Perspectives on molecular targeted therapies and clinical trials for neurodegenerative diseases

Recent advancements in neurobiology have provided increasing insights into the pathophysiology of neurodegenerative diseases, and opened doors to the development of molecular targeted therapies. Although many compounds showed positive results in animal studies, there is almost no drug for which the efficacy has been confirmed in clinical trials. This failure reflects a number of unsolved problems: limited knowledge of the exact pathways of neuron loss; safety and delivery issues of compounds; lack of established animal models that faithfully recapitulate human pathology; lack of validated, sensitive outcome measures; and limited tools to diagnose pre-symptomatic patients. To investigate the efficacy of potential disease modifying agents with limited financial and patient resources, the efficiency of both basic and clinical studies should be improved by integrated approaches. The reproduction of positive results from animal experiments that analyse the efficacy of compounds at symptomatic stages is needed to improve the credibility of preclinical studies.
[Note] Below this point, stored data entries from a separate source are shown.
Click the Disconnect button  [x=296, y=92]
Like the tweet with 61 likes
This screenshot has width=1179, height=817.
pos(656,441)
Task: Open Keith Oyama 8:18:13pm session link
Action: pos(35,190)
To effectuate proof of concept processes, novel designs of phase 2 clinical trials, such as the futility study, are being developed. Given the modest effects of molecular targeted therapies in human, it is necessary to explore clinical outcome measures that are resistant to variability, subjectivity and placebo. Furthermore, there is an increasing need for testing interventions before the onset of symptoms. Analyses of natural histories of biological and neurophysiological markers may provide indispensable information for designing such preventive trials. As it is now clear that conventional approaches are not necessarily appropriate for the development of molecular targeted therapies, both basic and clinical studies require conceptual innovation.